Resolution perceived by each eye is 720 x 1080 sub-pixels and not 720 x 1080 square pixels. Despite the fact, why is the resulting image quality so good?

In order to answer this question, a few words must be said about the physiology of vision. The human eye involves three kinds of cones, each having a different sensitivity to the various wave lengths within the visible light spectrum. Thanks to an additive color reproduction process, the eye combines the red, green and blue light emitted from separate colored sources to produce all other colors. This enables reproducing on-screen millions of colors only using three primary RGB colors only.

Each RGB sub-pixel contributes to the luminance ( Y ) and chrominance of each pixel according to the following equation Y = 0,3R + 0,11B + 0,59G where R, G and B are the levels of the three primary colors. Image compression algorithms as well as terrestrial broadcasting rely on this relationship to reduce bandwidth.

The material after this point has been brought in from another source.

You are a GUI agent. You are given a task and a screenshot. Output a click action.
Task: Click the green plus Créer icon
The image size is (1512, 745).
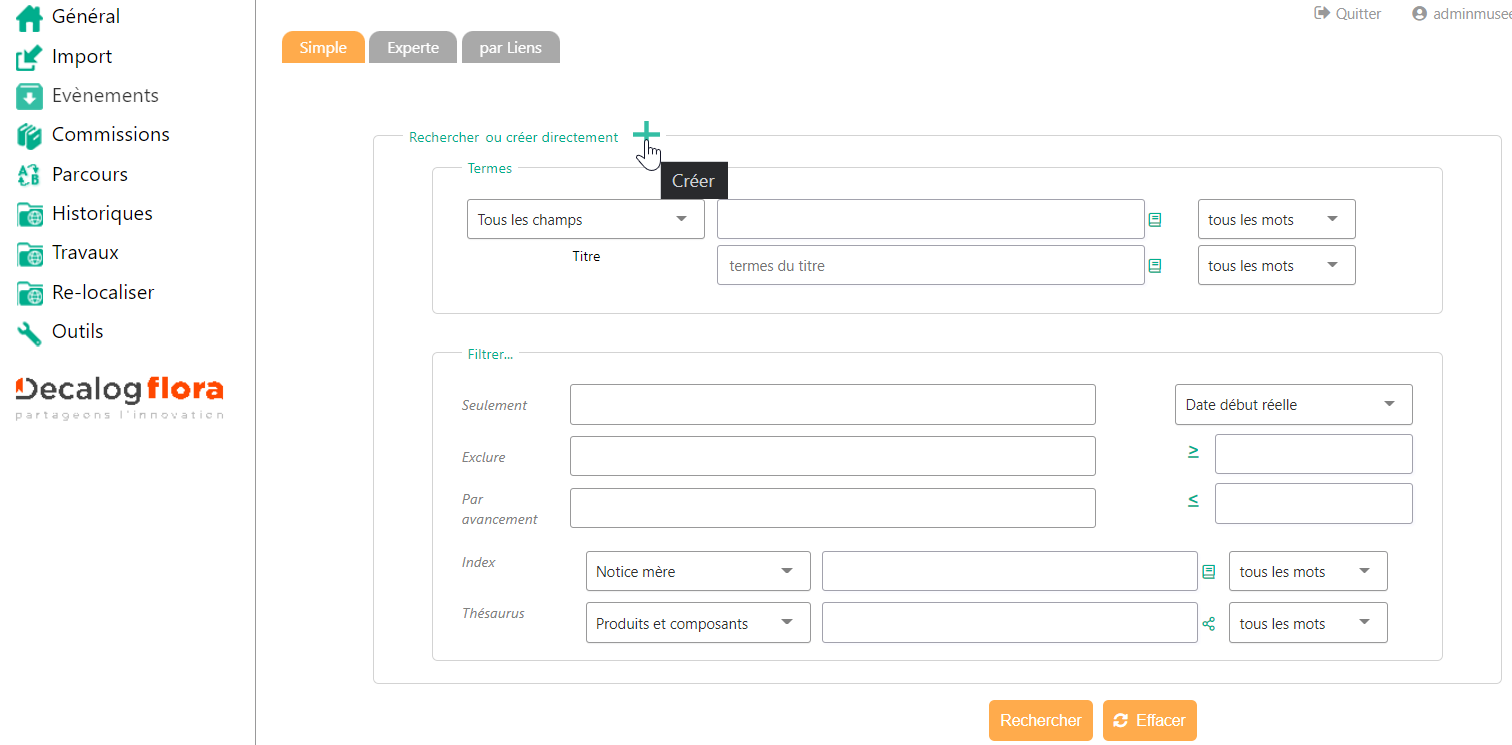pyautogui.click(x=646, y=133)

Variations in brightness enhance the sensation of sharpness and the perception of details within an image. Every color component contributes to the total luminance and as such conveys part of the details within the full image. In terms of luminance, the 720 x 1080 sub-pixels resolution perceived by each eye is similar to the original 720 x 1080 square pixels, as far as the sharpness of details is concerned, thanks to the image mixing process: sub-pixels belong to a series of neighboring pixels and the resulting sub-sampling is compliant with the circular permutation of the chosen color required by the slant of the lenses covering the screen. If sources images have details or motives as small as a pixel, this mixing process will not be able to restore this level of detail. This is the case with very small fonts for instance. It is then necessary to use a low-pass filter to regain readability but the tradeoff is a loss in sharpness.

Why is the 3D sensation milder on a Short View display?

Sensing depth when watching 3D on a screen or a photograph relies on the combination of two equally important factors:

  • The perception of depth results from the disparity within the stereoscopic pair seen by the eyes. This disparity is the difference between the left and right images, simulating what each eye would see in real life. The two eyes are separated on average by roughly 6.5 cm (2.56"), and therefore they perceive the same scene with an offset parallax, in other words a difference in viewpoint, which leads to binocular disparity.
  • The perceived disparity is processed by the brain which operates binocular fusion, in order to produce a single sensation. This treatment is variable and depends on the conditions of observation among which proprioceptive perceptions.

Identical 3D images will produce different sensations when viewed at different distances. Thus, when showing the same content with the same disparity, Long View displays will produce a greater 3D sensation (both in depth and pop out) than Short View displays. In fact, one would expect to perceive a greater disparity from close by, as one would in real life.

Alioscopy displays are calibrated for an ideal viewing distance and they also have a minimum and a maximum viewing distance. Depending on the purpose, one must choose the appropriate display and adjust content creation settings accordingly. To ensure a natural 3D sensation on displays seen from twice closer, it is recommended to double the distance separating the cameras (stereoscopic base), in order to meet psychophysiological expectations.